O zaman ne yapacağız hiç düşündünüz mü?
Yazmaya, tuşlara elim gitmiyor ama korona virüs nedeniyle dünyada çok sayıda insan ölecek gibi. Korona virüsü bizlere çok önemli ama acı dersler vermiş olacak, o nedenle devletin almış olduğu kararlara, çıkarmış olduğu yasalara uyalım. İki gün sokağa çıkma yasağı var diye bir ömür boyu aç kalacak gibi marketlere saldırmayalım, kavga etmeyelim, kenetlenelim.
Geçmişte rant için, para, mal, mülk sevdasına kapılıp en yakınımızı hançerlemedik mi?
Bugün Kırşehir’de öyle aileler var ki herkes birbirleriyle dargın konuşmuyor.

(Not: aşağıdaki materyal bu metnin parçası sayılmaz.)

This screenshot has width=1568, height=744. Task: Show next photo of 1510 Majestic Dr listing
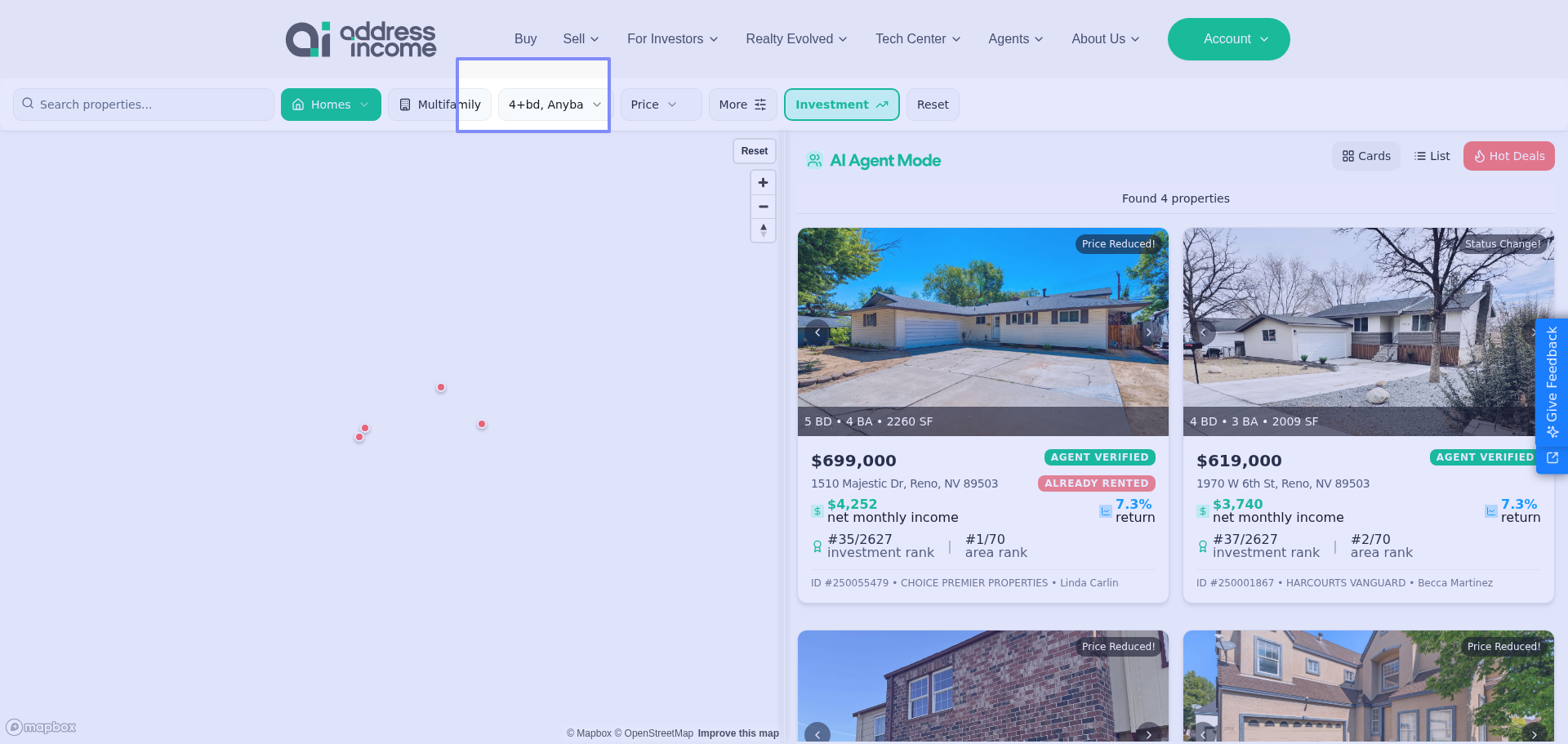[x=1148, y=332]
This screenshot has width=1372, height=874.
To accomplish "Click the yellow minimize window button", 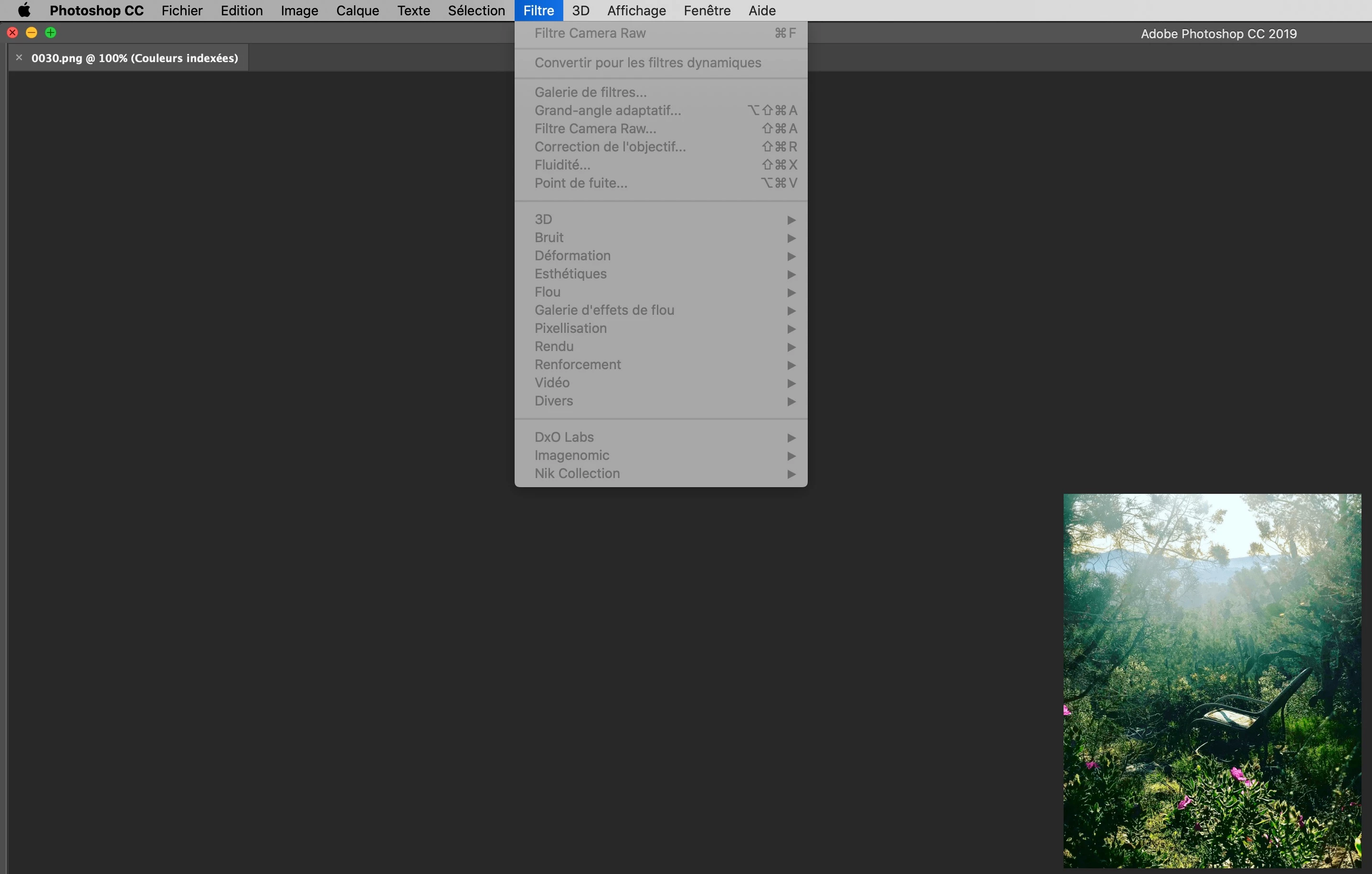I will point(32,32).
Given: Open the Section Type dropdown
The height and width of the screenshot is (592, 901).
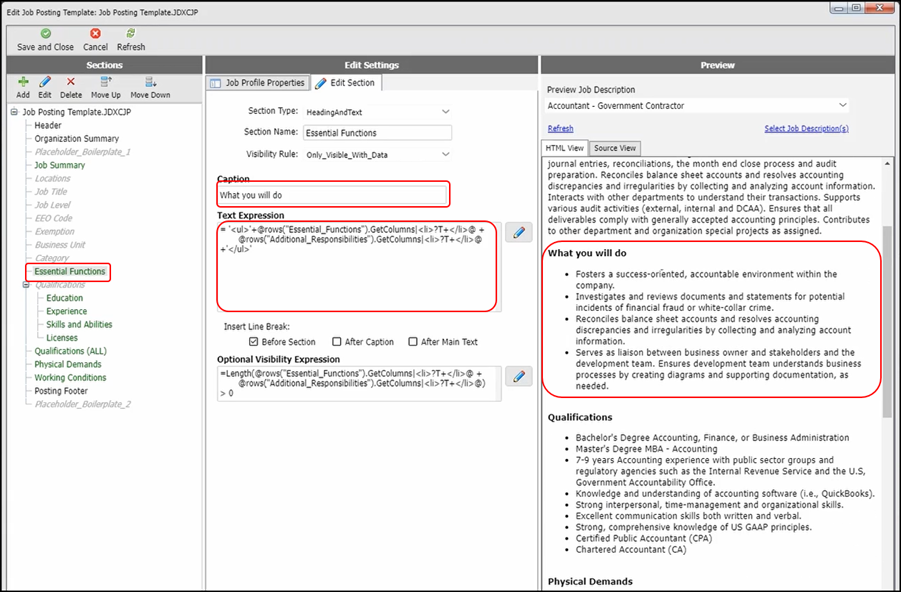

Bir karış toprak için elimize silahı alarak gencecik canlara kıyıp, yuvalarını dağıtmadık mı?
Aşk uğruna kadınlarımızı, kızlarımızı öldürmedik mi?
Bir gram altın bulacağız, deniz manzaralı villalar yapacağız diye ormanları katletmedik mi?
Yaptığımız tüm pisliklerle güzel dünyamızı kendi ellerimizle kirletmedik mi?
Makam için, mevki için, köşelerde yer kapmak için, şirin görünmek, puan kazanmak için iş yerlerinde yalakalık yapıp, çalışma arkadaşlarına iftiralar atarak yalan söyleyen şerefsizler olmadı mı?
Açtırma kutuyu, söyletme kötüyü sözünde olduğu gibi burada sıralamaya kalkarsam neler yazılır neler.
Şimdi evden çıkamıyoruz. Kafese bizler girdik ve yıllardır kafese koyduğumuz, derisini yüzdüğümüz güzel hayvanlar halimize gülüyorlar ve seviniyorlar.
Yukarıda değindiğim gibi korona belasından sonra yeni bir dünya kurulacak gibi. Ölenler, ölecek kalanlar ise inşallah bunlardan ders alarak kurulacak olan yeni bir dünyada eski hatalarına düşmeyecekler diye düşünüyorum. İnşallah yanılmam.
Bu zor günlerde elinizde ne varsa fakir fukara ile paylaşın, darda olanların yanında olun, komşunuz aç iken siz tok yatmayın, acılı ve kederli gününde komşunuzun yanında olun, apartman kapısından girip, çıkarken trene bakar gibi bakmayın selam verin, verilen selamı alın, öksüzü sevindirin, yetimin karnını doyurun, garibin yüzünü güldürün ki! Yeni bir dünya kurulduğunda onların yüzüne bakma şansınız olsun.
Herkes birbirinden helâllik istesin. Gün gelecek iki kişiden biri aramızda olmayacak. Belki yarın ya sen, ya da başka biri olmayacak. Ama herkes yaptığıyla kalacak. İyi olanın iyiliği konuşulup dua edilecek, kötü olanın kötülüğü konuşulacak, beddua edilecek lakin yarın çok geç olacak.
Sonuçta Sultan Süleyman’a kalmayan yalan dünya. Hepsi altı, üstü beş metrelik bez için kötü olmaya gerek var mı?